Any gaps or leaks that allow conditioned air to escape your Florida home (or that allow unconditioned air to enter it) can reduce the efficiency of your heating and cooling system, leading to increased energy costs. By finding and sealing air leaks with these tips, you can save money and be more comfortable throughout the year.
Windows and Doors
Poorly-sealed windows and doors often feel drafty and can contribute significantly to higher energy costs. Use weatherstripping along the bottoms and tops of windows to seal gaps between the window and the frame, and use caulk to seal around the edges of the window frames, inside and out. Install weatherstripping around the inside of the door frame, where the door meets it, and use caulk around the edges of the frame. Install a door sweep to seal any gaps at the bottom of the door.
Warm air often escapes into the attic during heating season. Use caulk to seal around holes drilled for electrical lines, plumbing vents or lighting fixtures, or expanding foam if the gap is larger than ¼ inch. Seal around appliance flues and chimneys using high temperature caulk, and install a metal baffle to keep insulation away from any hot surfaces. Install baffles around recessed lighting, and seal soffits using caulk and insulation. Use unfaced insulation in plastic bags to seal any empty stud bays.
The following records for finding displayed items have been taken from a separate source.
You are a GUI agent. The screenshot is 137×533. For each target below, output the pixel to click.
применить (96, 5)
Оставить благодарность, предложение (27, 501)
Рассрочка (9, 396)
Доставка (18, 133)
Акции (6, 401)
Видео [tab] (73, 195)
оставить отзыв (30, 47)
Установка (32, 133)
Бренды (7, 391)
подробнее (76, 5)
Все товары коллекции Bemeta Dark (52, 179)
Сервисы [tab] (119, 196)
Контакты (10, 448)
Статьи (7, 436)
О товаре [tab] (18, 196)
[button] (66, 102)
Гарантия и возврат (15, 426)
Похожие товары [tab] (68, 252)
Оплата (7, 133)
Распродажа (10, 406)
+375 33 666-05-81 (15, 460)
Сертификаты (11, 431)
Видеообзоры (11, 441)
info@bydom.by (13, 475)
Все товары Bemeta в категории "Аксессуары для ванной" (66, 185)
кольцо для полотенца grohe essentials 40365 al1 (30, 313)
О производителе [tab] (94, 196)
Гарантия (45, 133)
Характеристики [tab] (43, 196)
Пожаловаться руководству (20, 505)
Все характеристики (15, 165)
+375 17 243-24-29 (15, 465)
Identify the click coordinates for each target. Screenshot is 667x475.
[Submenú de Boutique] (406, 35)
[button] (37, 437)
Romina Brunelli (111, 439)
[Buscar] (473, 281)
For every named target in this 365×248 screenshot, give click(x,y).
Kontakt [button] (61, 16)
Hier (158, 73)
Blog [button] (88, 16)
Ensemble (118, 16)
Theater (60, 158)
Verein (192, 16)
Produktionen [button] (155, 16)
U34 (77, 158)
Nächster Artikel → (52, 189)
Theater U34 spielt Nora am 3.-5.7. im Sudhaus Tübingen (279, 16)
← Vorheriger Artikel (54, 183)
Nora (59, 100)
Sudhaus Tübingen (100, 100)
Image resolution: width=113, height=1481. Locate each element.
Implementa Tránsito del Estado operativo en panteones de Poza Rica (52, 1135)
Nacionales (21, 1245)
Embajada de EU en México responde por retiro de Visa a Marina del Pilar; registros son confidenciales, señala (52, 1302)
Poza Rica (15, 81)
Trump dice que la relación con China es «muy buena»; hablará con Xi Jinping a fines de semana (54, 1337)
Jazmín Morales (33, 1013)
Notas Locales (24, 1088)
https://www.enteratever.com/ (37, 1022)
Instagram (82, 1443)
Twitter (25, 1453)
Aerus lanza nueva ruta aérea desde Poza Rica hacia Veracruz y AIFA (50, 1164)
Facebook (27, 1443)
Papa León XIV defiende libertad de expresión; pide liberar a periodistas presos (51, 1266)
Any holes in the exterior walls can increase energy usage. Use caulk or expanding foam to seal holes drilled for plumbing, electric, or gas lines, as well as dryer vents or exhaust fan openings. Seal around any light fixtures, and repair or replace damaged siding. Use foam gaskets on interior outlets to seal the outlet covers.
Cool air often enters through the basement and is drawn into the rest of the home. Use caulk to seal around rim joists and the sill plate, as well as any holes drilled for plumbing or electric lines.